Consider the following exercise, found in a generic linear algebra textbook.
Let A be an n × n matrix. Prove that the following statements are equivalent:
- A is invertible.
- Ax = b has exactly one solution for every n × 1 matrix b.
- Ax = b is consistent for every n × 1 matrix b.
- Ax = 0 has only the trivial solution x = 0.
The typical way to solve such an exercise is to show a series of implications. For instance, one can proceed by showing that (a) implies (b), that (b) implies (c), that (c) implies (d), and finally that (d) implies (a). These four implications show that the four statements are equivalent.
Another way would be to show that (a) is equivalent to (b) (by proving that (a) implies (b) and that (b) implies (a)), that (b) is equivalent to (c), and that (c) is equivalent to (d). However, this way requires proving six implications, which is clearly a lot more work than just proving four implications!
I have been given some similar tasks, and have already started proving some implications. Now I wonder, how many more implications do I have to prove? Can you help me determine this?
Input
On the first line one positive number: the number of testcases, at most 100. After that per testcase:
- One line containing two integers n (1 ≤ n ≤ 20000) and m (0 ≤ m ≤ 50000): the number of statements and the number of implications that have already been proved.

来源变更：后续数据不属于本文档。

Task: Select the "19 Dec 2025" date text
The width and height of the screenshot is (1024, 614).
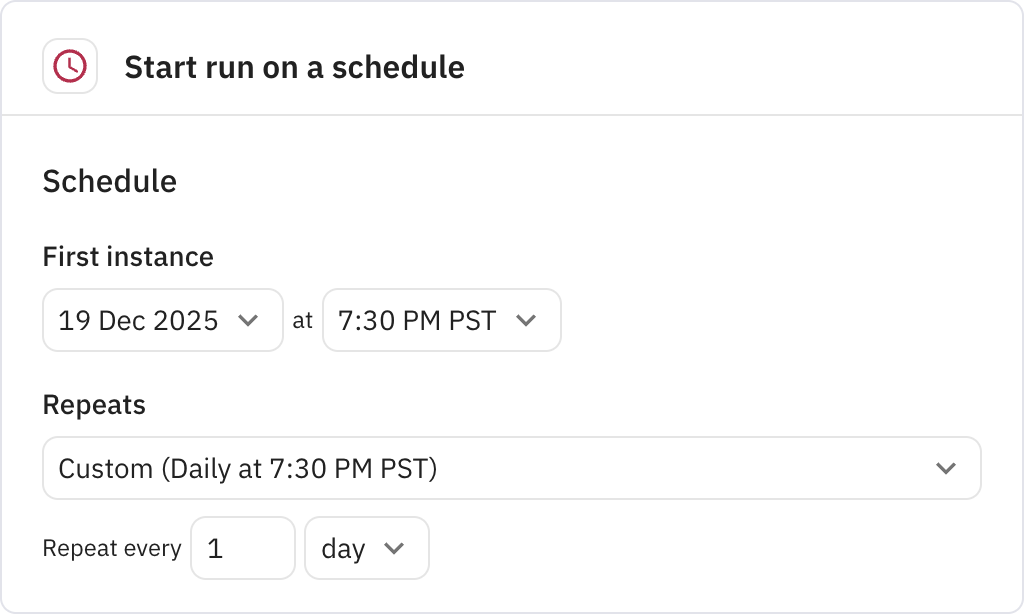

m lines with two integers s1 and s2 (1 ≤ s1, s2 ≤ n and s1 ≠ s2) each, indicating that it has been proved that statement s1 implies statement s2.
Output
Per testcase:One line with the minimum number of additional implications that need to be proved in order to prove that all statements are equivalent.
Sample Input
2
4 0
3 2
1 2
1 3
Sample Output
4
2
題目:HDU2767
題意:給你一些語句編號1~n,其中有些語句Xi能夠證明Xj,問(最少)還需要證明幾條語句之間的關係,使得所有語句之間的關係成爲一個環。
思路:題意說的很明確了,問最少加幾條邊能夠使一個DGA(有向無環圖)成爲一個環,但是題目所給的圖中可能含有環,所以我們先用Tarjan算法縮點,得到一個DGA,然後利用DGA的性質:將一個DGA變成一個環,最少需要加的邊數=max(出度爲0的點的個數,入度爲0的點的個數),即可得到答案。
AC代碼:
#include<stdio.h>
#include<math.h>
#include<string.h>
#include<algorithm>
#include<queue>
#define met(s,k) memset(s,k,sizeof s)
#define scan(a) scanf("%d",&a)
#define scanl(a) scanf("%lld",&a)
#define scann(a,b) scanf("%d%d",&a,&b)
#define scannl(a,b) scanf("%lld%lld",&a,&b)
#define scannn(a,b,c) scanf("%d%d%d",&a,&b,&c)
#define prin(a) printf("%d\n",a)
#define prinl(a) printf("%lld\n",a)
using namespace std;
typedef long long ll;
const int maxn=20005;
const double eps=1e-4;
int dfn[maxn],dep[maxn],c[maxn],r[maxn],color[maxn],p[maxn],num,stacks[maxn],vis[maxn],cont,lid,k,n,m;
struct edge
{
int en,next;
}e[3*maxn];
void init()
{
met(p,-1);
num=0;
k=0;
cont=1;
lid=-1;
met(c,0);
met(r,0);
met(vis,0);
met(dfn,0);
met(dep,0);
met(color,0);
}
void add(int st,int en)
{
e[num].en=en;
e[num].next=p[st];
p[st]=num++;
}
void tarjan(int u)
{
vis[u]=1;
dfn[u]=dep[u]=cont++;
stacks[++lid]=u;
for(int i=p[u];i!=-1;i=e[i].next)
{
int v=e[i].en;
if(vis[v]==0)tarjan(v);
if(vis[v]==1)dep[u]=min(dep[u],dep[v]);
}
if(dfn[u]==dep[u])
{
k++;
do
{
color[stacks[lid]]=k;
vis[stacks[lid]]=-1;
}
while(stacks[lid--]!=u);
}
}
int main()
{
int t;
scan(t);
while(t--)
{
scann(n,m);
init();
for(int i=0;i<m;i++)
{
int x,y;
scann(x,y);
add(x,y);
}
for(int i=1;i<=n;i++)
{
if(vis[i]==0)tarjan(i);
}
if(k==1)
{
prin(0);
continue;
}
for(int i=1;i<=n;i++)
{
for(int j=p[i];j!=-1;j=e[j].next)
{
int v=e[j].en;
if(color[i]!=color[v])
{
c[color[i]]++;
r[color[v]]++;
}
}
}
int chu=0,ru=0;
for(int i=1;i<=k;i++)
{
if(c[i]==0)chu++;
if(r[i]==0)ru++;
}
prin(max(chu,ru));
}
return 0;
}